Signed-off-by: Ard Biesheuvel <ardb@kernel.org>
---
 arch/arm64/crypto/sha2-ce-core.S | 38 +++++++-------------
 arch/arm64/crypto/sha2-ce-glue.c | 22 ++++++------
 2 files changed, 25 insertions(+), 35 deletions(-)
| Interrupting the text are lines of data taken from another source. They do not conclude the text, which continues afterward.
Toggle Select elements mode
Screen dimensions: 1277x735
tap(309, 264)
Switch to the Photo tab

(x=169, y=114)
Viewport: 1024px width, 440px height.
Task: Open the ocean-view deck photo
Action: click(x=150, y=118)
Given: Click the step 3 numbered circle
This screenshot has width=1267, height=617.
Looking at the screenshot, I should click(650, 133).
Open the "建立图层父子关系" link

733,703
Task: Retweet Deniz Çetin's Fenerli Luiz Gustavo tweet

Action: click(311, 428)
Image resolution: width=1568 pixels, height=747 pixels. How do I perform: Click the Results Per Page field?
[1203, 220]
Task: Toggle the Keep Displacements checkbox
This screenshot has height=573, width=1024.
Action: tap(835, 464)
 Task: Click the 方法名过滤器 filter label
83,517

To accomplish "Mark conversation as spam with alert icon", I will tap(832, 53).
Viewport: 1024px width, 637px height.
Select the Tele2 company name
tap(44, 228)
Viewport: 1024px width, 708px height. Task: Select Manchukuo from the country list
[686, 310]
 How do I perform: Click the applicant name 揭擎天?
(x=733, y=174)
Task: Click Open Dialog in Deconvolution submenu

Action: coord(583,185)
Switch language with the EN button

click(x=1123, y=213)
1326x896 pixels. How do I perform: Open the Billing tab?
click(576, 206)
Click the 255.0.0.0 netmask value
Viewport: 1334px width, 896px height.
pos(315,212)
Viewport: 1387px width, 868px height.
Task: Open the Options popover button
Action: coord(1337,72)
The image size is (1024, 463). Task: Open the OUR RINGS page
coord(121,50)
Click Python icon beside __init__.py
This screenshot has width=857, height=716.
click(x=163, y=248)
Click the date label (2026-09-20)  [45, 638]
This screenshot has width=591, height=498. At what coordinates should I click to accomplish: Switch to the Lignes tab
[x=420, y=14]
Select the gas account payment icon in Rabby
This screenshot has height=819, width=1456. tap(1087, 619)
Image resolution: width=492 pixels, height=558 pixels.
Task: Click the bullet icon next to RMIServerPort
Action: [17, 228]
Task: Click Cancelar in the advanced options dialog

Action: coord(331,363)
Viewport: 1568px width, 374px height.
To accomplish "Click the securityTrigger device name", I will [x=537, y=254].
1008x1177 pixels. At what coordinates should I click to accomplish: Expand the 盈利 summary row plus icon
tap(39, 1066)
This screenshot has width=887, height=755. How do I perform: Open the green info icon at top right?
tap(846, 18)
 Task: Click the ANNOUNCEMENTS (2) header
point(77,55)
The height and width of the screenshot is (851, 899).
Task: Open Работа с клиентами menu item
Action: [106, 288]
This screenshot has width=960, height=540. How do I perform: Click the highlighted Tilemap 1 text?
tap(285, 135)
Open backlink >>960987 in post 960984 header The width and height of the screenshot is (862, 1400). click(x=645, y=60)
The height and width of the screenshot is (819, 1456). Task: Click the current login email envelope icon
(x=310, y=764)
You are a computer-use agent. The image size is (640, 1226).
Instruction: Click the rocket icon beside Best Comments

diff --git a/arch/arm64/crypto/sha2-ce-core.S b/arch/arm64/crypto/sha2-ce-core.S
index 3f9d0f326987..6cdea7d56059 100644
--- a/arch/arm64/crypto/sha2-ce-core.S
+++ b/arch/arm64/crypto/sha2-ce-core.S
@@ -76,36 +76,30 @@
 	 */
 	.text
 SYM_FUNC_START(sha2_ce_transform)
-	frame_push	3
-
-	mov		x19, x0
-	mov		x20, x1
-	mov		x21, x2
-
 	/* load round constants */
-0:	adr_l		x8, .Lsha2_rcon
+	adr_l		x8, .Lsha2_rcon
 	ld1		{ v0.4s- v3.4s}, [x8], #64
 	ld1		{ v4.4s- v7.4s}, [x8], #64
 	ld1		{ v8.4s-v11.4s}, [x8], #64
 	ld1		{v12.4s-v15.4s}, [x8]
 
 	/* load state */
-	ld1		{dgav.4s, dgbv.4s}, [x19]
+	ld1		{dgav.4s, dgbv.4s}, [x0]
 
 	/* load sha256_ce_state::finalize */
 	ldr_l		w4, sha256_ce_offsetof_finalize, x4
-	ldr		w4, [x19, x4]
+	ldr		w4, [x0, x4]
 
 	/* load input */
-1:	ld1		{v16.4s-v19.4s}, [x20], #64
-	sub		w21, w21, #1
+0:	ld1		{v16.4s-v19.4s}, [x1], #64
+	sub		w2, w2, #1
 
 CPU_LE(	rev32		v16.16b, v16.16b	)
 CPU_LE(	rev32		v17.16b, v17.16b	)
 CPU_LE(	rev32		v18.16b, v18.16b	)
 CPU_LE(	rev32		v19.16b, v19.16b	)
 
-2:	add		t0.4s, v16.4s, v0.4s
+1:	add		t0.4s, v16.4s, v0.4s
 	mov		dg0v.16b, dgav.16b
 	mov		dg1v.16b, dgbv.16b
 
@@ -134,24 +128,18 @@ CPU_LE(	rev32		v19.16b, v19.16b	)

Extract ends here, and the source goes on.